We agreed to meet with strangers (if the locals can ever be called strangers) the following evening at midnight on a full moon for a ski trek up Aineck Mountain. We crashed curling parties on frozen lakes and were cheered as heroes. We witnessed wacky skits performed by cabin-feverish village elders at annual winter festivities.
On our last evening, as we glided on cross-country skis circling frozen Preber Lake, we met Florian Frühstückl, the grand master of the ancient, yet still thriving, valley tradesmen's league. He invited us to his 200-year-old home for a feast of spit-grilled lamb, hand-picked chanterelle mushrooms and Lungauer erdlinge (potatoes).
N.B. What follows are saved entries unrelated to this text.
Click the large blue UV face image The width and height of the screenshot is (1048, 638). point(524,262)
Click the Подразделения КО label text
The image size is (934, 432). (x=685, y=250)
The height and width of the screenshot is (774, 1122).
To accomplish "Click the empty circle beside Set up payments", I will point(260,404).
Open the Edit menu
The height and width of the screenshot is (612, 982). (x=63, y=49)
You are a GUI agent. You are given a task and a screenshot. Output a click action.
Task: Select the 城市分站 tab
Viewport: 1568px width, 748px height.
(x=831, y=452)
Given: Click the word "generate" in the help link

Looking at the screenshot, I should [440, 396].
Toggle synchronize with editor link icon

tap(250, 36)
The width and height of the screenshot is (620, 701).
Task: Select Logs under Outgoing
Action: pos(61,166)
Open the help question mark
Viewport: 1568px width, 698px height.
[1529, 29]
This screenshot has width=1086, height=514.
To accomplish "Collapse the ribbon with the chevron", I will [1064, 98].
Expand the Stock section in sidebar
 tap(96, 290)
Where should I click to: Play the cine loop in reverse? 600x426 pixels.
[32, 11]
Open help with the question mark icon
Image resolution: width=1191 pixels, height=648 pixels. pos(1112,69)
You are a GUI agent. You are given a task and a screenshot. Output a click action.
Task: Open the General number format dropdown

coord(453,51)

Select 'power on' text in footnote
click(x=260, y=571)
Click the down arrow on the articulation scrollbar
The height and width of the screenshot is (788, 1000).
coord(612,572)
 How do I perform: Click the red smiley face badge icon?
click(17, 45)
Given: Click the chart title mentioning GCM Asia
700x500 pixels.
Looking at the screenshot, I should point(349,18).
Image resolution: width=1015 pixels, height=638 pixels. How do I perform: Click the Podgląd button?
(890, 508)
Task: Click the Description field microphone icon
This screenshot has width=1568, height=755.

At 2 the next morning, he and his wife sent us off with an invitation to return the following summer to celebrate his 50th birthday with a shooting party at Schatten Lake, the site of our earlier curling fest. They assured us that by then the lake would have thawed, transforming itself into a liquid jewel.
Albert and I savored our last moments in this undiscovered, authentic Austrian Shangri-La, with its huge-hearted, life-loving, accordion- and zither-playing folk who will meet you, invite you into their homes and then drink you under their tables, all in the same evening.
We did not miss the chichi resorts of Tirol or Vorarlberg. We were too busy loving Lungau.